我有一个结构(可以是类)并在另一个类中定义,如图所示
struct A{
somedata_A;
somespecificimplementation_A(someclass *S1);
};
class someclass{
somedata_someclass;
A a;
};
main(){
someclass c1, *c2;
c2 = &c1;
c1.a.somespecificimplementation_A(c2);
}
如何验证 c2 确实是 c1 的参考?请原谅我提出这个例子,因为很明显 c2 是 c1 的参考。
更新:A 不存储指向某个类的指针
如果您对父母一无所知,请比较成员的地址
void A::somespecificimplementation_A(someclass *S1)
{
if (this == &(S1->a)) {
// parent == S1
} else {
// parent != S1
}
}
像那样:
struct A{
int somedata_A;
int somespecificimplementation_A(someclass *S1){
if ((void*) &(S1->a) == this)
{
std::cout << "S1 is a pointer to myself" << std::endl;
return 1;
}
return 0;
}
};
假设struct A有一个指向 的指针c1,那么您可以获取一个指向c2并比较指针值吗?类似于您对赋值运算符重载所做的事情?
为什么要绕过并将您的类的指针传递给您必须测试的嵌套结构,而您可以在其构造期间由父级提供对父级的引用?
class someclass
{
public:
struct a
{
void foo()
{
parent.doSomething();
}
private:
friend someclass;
a(someclass & parent)
: parent(parent)
{}
someclass & parent;
} a;
someclass() : a(*this) {}
private:
void doSomething()
{
}
};
Although technically unspecified, the following will work on most modern, general purpose machines:
void A::somespecificimplementation_A( someclass* S1 )
{
char const* s = reinterpret_cast<char const*>( S1 );
char const* t = reinterpret_cast<char const*>( this );
if ( this >= s && this < s + sizeof( someclass ) ) {
// This A is a member of S1
} else {
// This A isn't
}
}
Having said that, I would stress:
This is not specified by the standard.
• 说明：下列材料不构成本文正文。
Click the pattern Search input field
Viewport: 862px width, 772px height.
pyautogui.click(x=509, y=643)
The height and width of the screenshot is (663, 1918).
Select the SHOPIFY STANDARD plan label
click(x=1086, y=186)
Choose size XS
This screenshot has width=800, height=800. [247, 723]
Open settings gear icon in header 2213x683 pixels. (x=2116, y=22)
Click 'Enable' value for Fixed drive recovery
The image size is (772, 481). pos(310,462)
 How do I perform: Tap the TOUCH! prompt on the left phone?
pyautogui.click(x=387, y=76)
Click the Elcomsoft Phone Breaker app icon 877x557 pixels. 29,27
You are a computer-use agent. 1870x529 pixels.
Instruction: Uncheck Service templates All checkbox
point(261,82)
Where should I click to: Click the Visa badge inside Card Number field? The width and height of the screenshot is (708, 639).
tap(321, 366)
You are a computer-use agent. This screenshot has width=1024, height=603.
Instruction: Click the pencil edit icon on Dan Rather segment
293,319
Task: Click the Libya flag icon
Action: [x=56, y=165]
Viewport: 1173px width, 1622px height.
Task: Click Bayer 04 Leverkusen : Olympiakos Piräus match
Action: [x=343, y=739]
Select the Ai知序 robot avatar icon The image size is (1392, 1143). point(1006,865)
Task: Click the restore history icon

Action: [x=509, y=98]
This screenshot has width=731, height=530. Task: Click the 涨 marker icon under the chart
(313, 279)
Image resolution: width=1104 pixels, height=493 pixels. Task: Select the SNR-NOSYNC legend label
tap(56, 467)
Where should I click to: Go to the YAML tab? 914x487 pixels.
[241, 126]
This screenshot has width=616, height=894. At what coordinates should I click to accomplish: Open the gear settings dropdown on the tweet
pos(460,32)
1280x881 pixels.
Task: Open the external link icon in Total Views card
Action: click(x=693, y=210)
It will work on machines with a flat, linear addressing, but may fail (give false positives) on a machine with e.g. segmented memory.
I'd seriously question the design if A needs to know who it
is a member of.
And if A really does need this information, it really should store
a pointer to someclass, which is passed in to its constructor, so that the dependency is manifest.